Data shown -
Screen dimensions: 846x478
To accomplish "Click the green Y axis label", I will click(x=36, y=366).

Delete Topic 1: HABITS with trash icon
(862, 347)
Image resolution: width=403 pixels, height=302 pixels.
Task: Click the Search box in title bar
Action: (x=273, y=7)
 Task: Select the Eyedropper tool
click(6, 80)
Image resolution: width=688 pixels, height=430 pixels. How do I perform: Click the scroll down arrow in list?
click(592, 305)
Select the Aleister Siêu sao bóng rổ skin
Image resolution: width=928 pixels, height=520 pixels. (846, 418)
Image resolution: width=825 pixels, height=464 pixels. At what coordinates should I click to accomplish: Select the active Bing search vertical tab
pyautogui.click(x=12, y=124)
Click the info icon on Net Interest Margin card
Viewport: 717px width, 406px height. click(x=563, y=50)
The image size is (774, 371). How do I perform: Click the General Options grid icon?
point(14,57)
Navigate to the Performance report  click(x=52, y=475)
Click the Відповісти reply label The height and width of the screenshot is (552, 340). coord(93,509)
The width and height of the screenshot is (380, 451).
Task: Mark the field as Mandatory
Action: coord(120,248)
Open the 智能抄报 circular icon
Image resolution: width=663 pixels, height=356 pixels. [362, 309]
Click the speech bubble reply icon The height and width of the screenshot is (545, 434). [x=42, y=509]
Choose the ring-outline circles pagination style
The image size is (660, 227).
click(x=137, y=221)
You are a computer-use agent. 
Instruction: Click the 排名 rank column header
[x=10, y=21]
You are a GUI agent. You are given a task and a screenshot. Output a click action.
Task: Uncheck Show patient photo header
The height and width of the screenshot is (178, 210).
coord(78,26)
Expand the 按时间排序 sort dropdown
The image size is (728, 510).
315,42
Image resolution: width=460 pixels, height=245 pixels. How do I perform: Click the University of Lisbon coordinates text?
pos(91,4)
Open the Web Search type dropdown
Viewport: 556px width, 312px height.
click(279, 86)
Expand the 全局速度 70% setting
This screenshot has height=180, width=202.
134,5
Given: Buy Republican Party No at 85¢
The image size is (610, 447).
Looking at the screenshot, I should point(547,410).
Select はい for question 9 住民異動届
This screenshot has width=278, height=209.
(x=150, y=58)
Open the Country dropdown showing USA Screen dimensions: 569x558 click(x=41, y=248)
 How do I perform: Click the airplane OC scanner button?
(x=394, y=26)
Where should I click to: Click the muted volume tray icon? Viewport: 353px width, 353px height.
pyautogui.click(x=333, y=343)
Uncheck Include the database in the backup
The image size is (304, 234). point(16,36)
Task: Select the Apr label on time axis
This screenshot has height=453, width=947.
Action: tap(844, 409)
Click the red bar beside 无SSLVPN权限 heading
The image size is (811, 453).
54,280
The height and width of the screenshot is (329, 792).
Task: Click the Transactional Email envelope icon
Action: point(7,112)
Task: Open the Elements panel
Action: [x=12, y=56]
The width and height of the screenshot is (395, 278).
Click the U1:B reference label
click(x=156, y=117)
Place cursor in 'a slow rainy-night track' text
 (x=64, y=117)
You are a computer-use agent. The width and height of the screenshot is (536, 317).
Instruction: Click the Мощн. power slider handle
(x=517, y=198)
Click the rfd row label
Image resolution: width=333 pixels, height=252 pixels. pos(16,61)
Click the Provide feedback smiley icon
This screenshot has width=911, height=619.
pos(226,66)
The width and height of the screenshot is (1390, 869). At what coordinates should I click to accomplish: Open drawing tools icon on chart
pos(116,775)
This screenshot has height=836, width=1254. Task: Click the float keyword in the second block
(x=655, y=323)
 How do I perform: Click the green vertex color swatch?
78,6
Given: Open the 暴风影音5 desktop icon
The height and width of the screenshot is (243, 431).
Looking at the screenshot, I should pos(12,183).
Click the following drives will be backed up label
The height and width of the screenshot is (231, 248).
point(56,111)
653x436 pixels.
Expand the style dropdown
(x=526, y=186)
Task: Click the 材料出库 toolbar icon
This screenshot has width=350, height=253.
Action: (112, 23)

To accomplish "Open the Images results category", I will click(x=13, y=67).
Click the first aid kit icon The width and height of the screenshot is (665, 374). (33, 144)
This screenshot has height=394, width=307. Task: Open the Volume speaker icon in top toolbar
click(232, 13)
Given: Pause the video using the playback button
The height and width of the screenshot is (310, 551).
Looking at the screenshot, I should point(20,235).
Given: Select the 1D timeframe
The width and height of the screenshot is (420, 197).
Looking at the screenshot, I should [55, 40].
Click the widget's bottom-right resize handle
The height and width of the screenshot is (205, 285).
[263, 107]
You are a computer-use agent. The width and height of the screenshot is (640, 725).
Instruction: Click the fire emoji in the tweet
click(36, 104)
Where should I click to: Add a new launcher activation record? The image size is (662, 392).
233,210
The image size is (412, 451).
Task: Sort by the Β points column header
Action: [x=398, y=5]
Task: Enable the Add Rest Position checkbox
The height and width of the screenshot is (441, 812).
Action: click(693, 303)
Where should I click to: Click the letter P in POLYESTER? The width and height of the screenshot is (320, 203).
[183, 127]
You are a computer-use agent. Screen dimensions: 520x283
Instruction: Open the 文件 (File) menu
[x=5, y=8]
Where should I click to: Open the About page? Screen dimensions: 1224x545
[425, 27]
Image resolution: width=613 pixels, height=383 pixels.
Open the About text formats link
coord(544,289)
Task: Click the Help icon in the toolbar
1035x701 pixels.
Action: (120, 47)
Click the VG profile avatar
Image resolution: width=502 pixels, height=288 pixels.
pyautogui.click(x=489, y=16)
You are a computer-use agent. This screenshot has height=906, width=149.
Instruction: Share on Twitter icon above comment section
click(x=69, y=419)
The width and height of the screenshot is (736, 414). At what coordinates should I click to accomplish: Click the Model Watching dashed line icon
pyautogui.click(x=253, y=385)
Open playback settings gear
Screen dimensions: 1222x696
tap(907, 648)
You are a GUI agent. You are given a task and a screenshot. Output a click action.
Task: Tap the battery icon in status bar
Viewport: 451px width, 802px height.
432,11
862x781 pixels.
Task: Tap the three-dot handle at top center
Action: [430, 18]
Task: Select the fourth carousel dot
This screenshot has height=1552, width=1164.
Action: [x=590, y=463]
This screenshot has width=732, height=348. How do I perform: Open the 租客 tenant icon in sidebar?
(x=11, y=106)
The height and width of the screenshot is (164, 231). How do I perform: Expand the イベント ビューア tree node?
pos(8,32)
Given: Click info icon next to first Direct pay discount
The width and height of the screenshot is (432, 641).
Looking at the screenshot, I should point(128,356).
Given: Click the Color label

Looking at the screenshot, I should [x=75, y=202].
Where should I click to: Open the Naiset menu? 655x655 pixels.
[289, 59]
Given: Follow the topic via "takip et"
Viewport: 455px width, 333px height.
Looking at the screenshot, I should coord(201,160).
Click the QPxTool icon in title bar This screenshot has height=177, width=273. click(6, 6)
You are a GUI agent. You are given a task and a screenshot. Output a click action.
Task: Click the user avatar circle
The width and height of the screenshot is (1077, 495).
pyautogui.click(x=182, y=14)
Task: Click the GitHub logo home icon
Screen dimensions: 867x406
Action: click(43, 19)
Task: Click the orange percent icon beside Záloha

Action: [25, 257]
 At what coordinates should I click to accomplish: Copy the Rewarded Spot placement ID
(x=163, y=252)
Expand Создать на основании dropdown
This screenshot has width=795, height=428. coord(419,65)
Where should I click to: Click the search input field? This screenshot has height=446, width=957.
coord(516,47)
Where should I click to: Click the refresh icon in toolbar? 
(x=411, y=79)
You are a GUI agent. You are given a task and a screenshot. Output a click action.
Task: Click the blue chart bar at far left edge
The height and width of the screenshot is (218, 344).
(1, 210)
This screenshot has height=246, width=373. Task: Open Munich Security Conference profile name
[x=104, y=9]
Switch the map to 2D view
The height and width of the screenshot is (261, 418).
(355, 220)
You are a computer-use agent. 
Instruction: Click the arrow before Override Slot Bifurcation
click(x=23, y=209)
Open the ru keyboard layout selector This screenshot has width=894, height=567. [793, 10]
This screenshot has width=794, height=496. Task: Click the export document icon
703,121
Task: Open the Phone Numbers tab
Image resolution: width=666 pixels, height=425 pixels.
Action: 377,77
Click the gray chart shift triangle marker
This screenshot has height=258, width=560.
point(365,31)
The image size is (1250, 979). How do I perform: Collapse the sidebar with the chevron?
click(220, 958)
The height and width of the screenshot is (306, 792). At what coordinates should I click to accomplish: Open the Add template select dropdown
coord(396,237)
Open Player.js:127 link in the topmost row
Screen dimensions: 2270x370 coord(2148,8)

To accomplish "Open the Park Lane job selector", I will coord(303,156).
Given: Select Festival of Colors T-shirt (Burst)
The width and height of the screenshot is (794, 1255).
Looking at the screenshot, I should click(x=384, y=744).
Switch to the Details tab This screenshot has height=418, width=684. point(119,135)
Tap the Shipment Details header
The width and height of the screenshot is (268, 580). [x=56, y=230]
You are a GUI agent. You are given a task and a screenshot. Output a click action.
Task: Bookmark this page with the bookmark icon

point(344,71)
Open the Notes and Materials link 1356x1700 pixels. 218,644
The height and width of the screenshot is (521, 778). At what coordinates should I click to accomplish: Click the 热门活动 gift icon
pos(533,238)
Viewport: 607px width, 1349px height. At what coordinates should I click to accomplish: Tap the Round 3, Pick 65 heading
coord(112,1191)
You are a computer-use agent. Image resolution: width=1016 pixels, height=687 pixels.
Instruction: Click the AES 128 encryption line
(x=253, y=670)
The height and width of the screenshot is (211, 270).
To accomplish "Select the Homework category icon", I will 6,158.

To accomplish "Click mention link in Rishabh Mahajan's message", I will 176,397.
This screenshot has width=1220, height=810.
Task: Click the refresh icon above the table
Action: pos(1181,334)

What you are asked to do - From the entries above, select each line containing the string "first".

Response -
Click the first aid kit icon The width and height of the screenshot is (665, 374). (33, 144)
Given: Click info icon next to first Direct pay discount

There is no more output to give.